_Problem_. Retype the lines of the listing below exactly, but only those from the one containing "The image size is (1150, 529)." through the last line; pictures stay out.

-------

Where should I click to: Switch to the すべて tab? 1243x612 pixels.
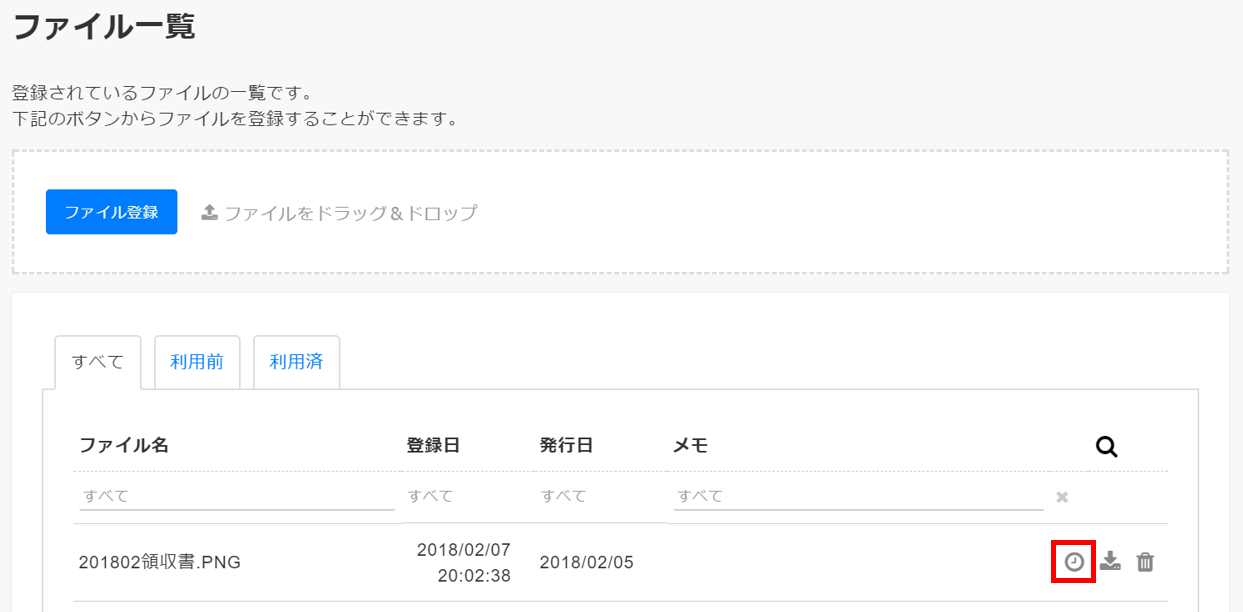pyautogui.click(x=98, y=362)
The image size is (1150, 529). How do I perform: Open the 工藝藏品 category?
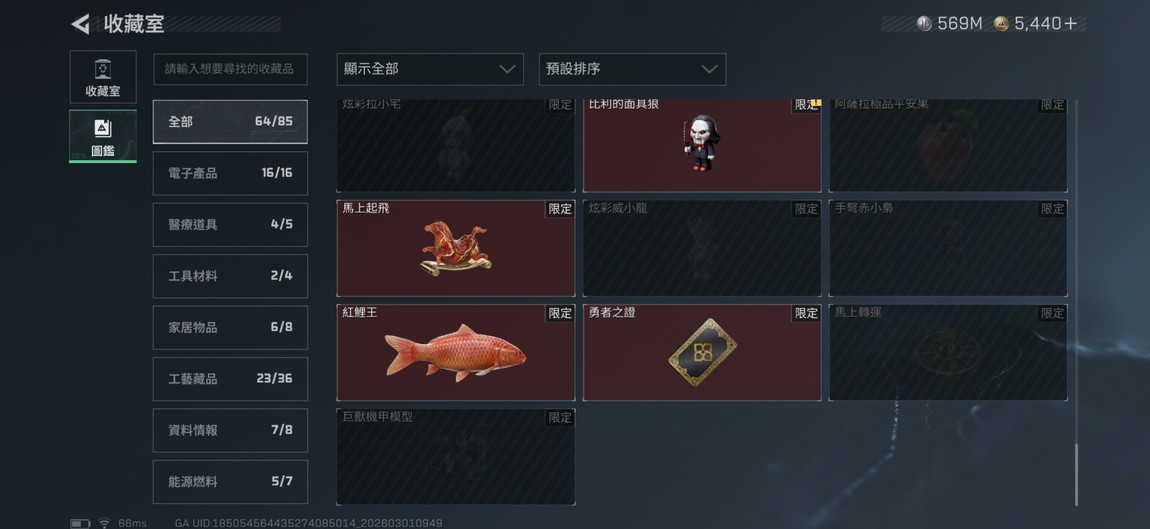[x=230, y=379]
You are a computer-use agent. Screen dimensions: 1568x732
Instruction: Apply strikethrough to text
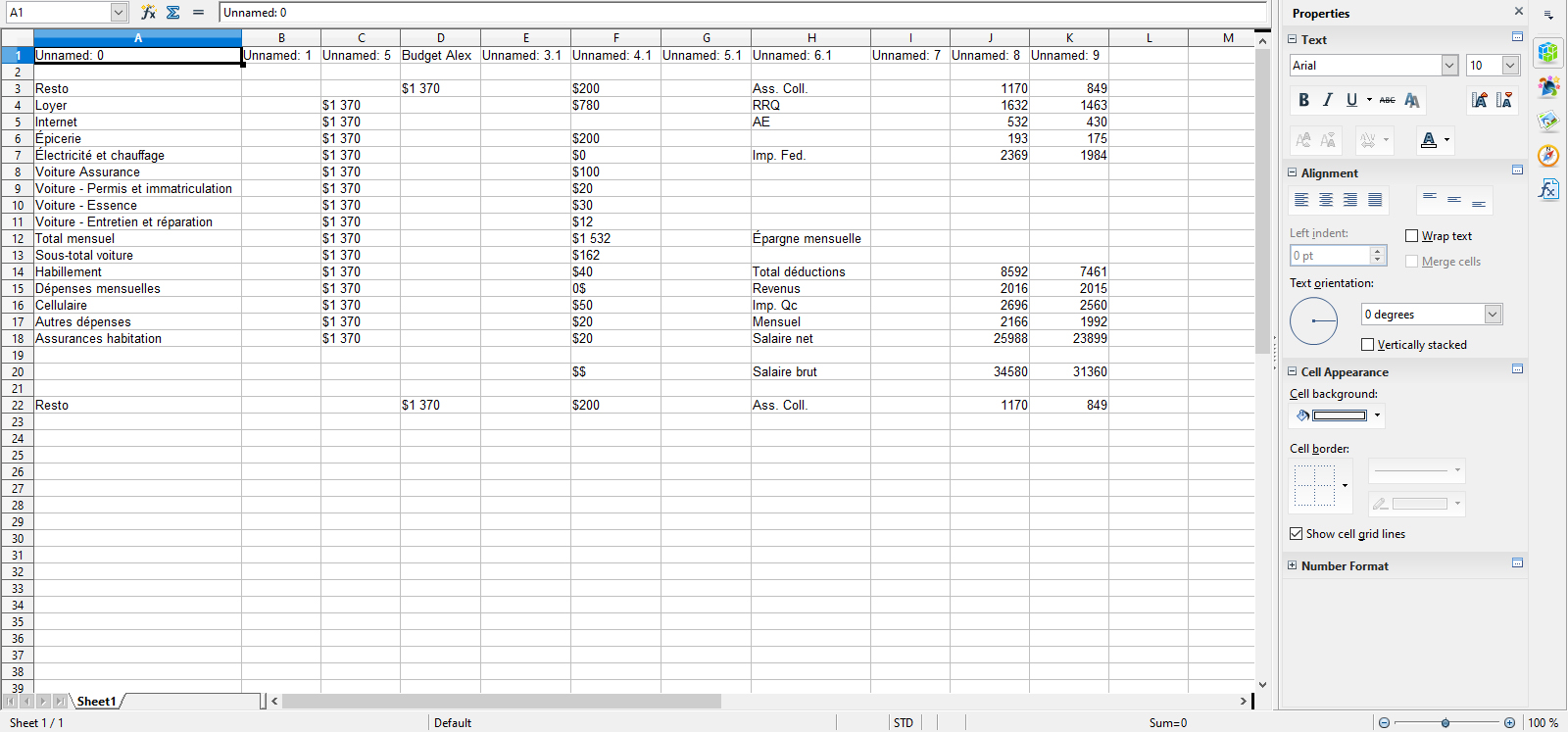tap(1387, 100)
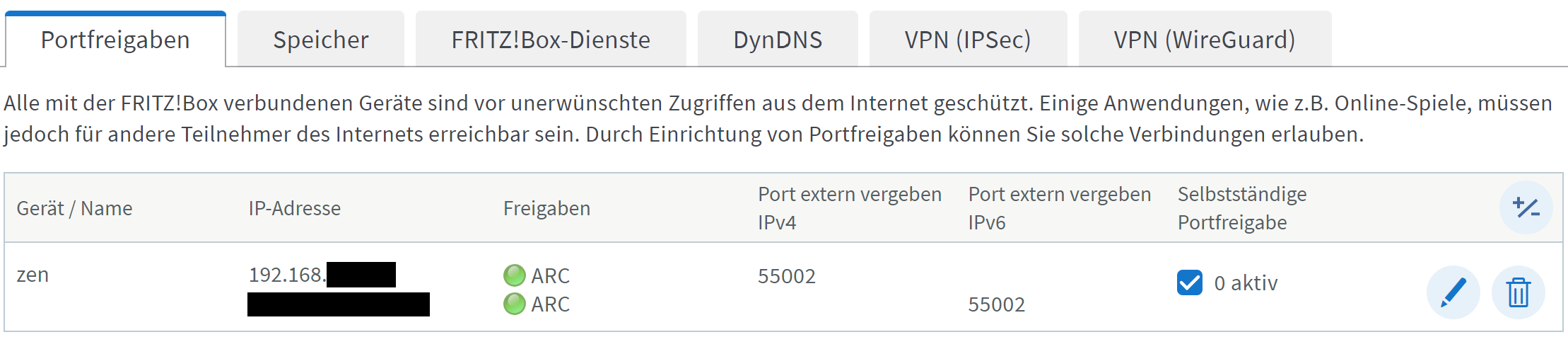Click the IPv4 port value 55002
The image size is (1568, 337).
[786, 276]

-------

_Written solution_.
The image size is (1150, 529). How do I perform: Open the 工藝藏品 category?
[x=230, y=379]
You are a computer-use agent. Screen dimensions: 1568x732
Instruction: Apply strikethrough to text
tap(1387, 100)
Click the IPv4 port value 55002
The image size is (1568, 337).
[786, 276]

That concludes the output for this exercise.